Showing posts with label training needs analysis. Show all posts

Behavioural Economics and Learning: How Needs Analysis breaks the Conspiracy of Convenience



Training is expensive, right? So it stands to reason that people do whatever they can to do less training or find cheaper training, right? Well, no: a lot of the time – particularly when organisations commission a new training programme – almost the opposite happens.

On the surface, cost efficiency is always a key consideration: business area managers want the best deal for their staff; the L&D team want to find the most cost effective solution for their (internal) customers; and providers of training want to give the best service at a competitive price.

But, just as we are reluctant to change our energy provider even when competitors are offering more cost-effective services, there are other motivating forces at work. These lead us to take an apparently irrational course.


Conspiracy of Convenience


In the training world, I observe ‘The Conspiracy of Convenience’ (this has been seen by others like Charles Jennings and Nigel Harrison). It goes like this:

1. A business area has a problem. The manager decides training will fix it, so s/he requests training from the L&D department.

→ **Collected data**
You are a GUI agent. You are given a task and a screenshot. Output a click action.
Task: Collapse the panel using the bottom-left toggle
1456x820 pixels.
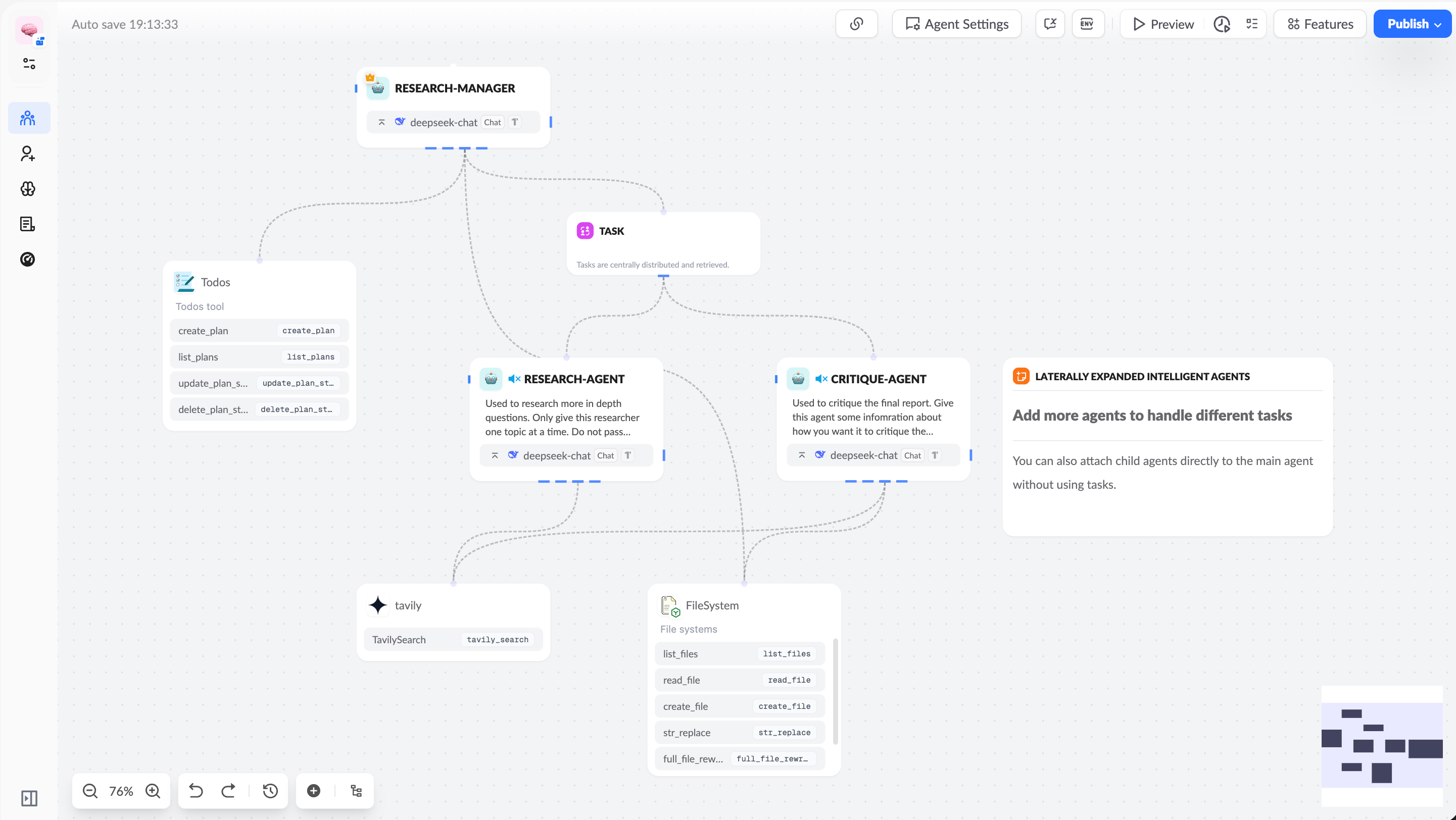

→ **Problem 1**
In the text on behavioral economics and learning, which two people are named as having also seen "The Conspiracy of Convenience"?
→ **Problem 2**
Reproduce the passage of the text on behavioral economics and learning from "Behavioural Economics and" to "a competitive price.".

→ **Exercise response 1**
Charles Jennings and Nigel Harrison.

→ **Exercise response 2**
Behavioural Economics and Learning: How Needs Analysis breaks the Conspiracy of Convenience



Training is expensive, right? So it stands to reason that people do whatever they can to do less training or find cheaper training, right? Well, no: a lot of the time – particularly when organisations commission a new training programme – almost the opposite happens.

On the surface, cost efficiency is always a key consideration: business area managers want the best deal for their staff; the L&D team want to find the most cost effective solution for their (internal) customers; and providers of training want to give the best service at a competitive price.